■ Prompt
Below is a text on tellurite bioremediation. Decide whether each statement agrees with it, answering yes or no and quoting the deciding words: (a) The megaplasmid pTTS12 is about 583 kb in size. (b) The operon is to be overexpressed in P. putida S12. (c) Physicochemical remediation is described as efficient and inexpensive.

Tellurium is a scarce but strategically important element, notably for thin-film photovoltaics. Its recovery from waste streams is challenging because physicochemical remediation is often inefficient and costly. Therefore, we propose bacterial bioremediation of tellurite as an alternative strategy.

We chose Pseudomonas putida S12 as a source for the genetic parts of our system. P. putida S12 is a soil bacterium widely used as a model in microbiology, known for its metabolic versatility and solvent tolerance (Han et al, 2024). This strain harbors a large megaplasmid pTTS12 (~583 kb), which encodes multiple resistance functions, including the terABCD tellurite resistance operon (Kusumawardhani et al, 2022; Kottara et al, 2020). By building on this natural capacity, we aim to improve tellurite recycling by cloning this operon into a plasmid and overexpressing it in E. coli (BL21).

■ Dataset extract
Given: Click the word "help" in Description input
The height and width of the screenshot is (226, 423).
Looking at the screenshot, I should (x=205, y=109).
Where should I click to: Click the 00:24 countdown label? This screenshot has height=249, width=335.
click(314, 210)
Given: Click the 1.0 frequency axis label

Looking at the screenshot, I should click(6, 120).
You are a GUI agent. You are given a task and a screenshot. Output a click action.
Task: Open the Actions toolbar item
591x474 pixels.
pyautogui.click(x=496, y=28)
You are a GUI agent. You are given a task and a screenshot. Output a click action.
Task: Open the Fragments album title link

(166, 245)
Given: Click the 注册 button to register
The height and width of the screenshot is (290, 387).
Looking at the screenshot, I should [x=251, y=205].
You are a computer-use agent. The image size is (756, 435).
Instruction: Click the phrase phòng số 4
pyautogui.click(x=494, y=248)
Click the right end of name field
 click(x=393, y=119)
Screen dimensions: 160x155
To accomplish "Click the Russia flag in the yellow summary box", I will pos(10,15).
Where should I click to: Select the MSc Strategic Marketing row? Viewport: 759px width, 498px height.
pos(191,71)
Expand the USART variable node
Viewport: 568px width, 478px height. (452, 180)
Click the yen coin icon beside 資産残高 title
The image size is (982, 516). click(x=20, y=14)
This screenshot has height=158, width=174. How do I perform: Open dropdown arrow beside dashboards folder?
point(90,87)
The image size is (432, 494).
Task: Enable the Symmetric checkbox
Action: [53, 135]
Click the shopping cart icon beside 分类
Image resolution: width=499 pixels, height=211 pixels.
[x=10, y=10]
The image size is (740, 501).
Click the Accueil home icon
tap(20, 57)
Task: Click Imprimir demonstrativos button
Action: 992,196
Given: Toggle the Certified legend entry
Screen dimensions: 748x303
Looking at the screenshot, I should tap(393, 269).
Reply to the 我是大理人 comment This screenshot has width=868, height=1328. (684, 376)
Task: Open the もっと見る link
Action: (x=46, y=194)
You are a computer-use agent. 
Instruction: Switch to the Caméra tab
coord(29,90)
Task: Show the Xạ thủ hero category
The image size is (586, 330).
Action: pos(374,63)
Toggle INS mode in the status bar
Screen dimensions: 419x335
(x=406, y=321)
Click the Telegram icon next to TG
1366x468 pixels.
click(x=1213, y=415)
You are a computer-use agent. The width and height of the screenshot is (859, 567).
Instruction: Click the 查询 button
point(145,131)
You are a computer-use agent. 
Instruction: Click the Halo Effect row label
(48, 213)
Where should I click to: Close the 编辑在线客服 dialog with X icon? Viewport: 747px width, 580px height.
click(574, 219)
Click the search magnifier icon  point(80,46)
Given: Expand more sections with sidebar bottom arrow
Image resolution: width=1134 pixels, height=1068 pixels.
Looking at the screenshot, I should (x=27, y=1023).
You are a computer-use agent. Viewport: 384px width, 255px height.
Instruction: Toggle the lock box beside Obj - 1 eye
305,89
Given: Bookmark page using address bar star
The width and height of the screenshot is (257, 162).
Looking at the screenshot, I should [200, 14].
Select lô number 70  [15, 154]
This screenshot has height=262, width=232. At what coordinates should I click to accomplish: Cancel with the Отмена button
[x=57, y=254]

■ Result of the exercise
(a) Yes: "a large megaplasmid pTTS12 (~583 kb)"
(b) No: "overexpressing it in E. coli (BL21)"
(c) No: "physicochemical remediation is often inefficient and costly"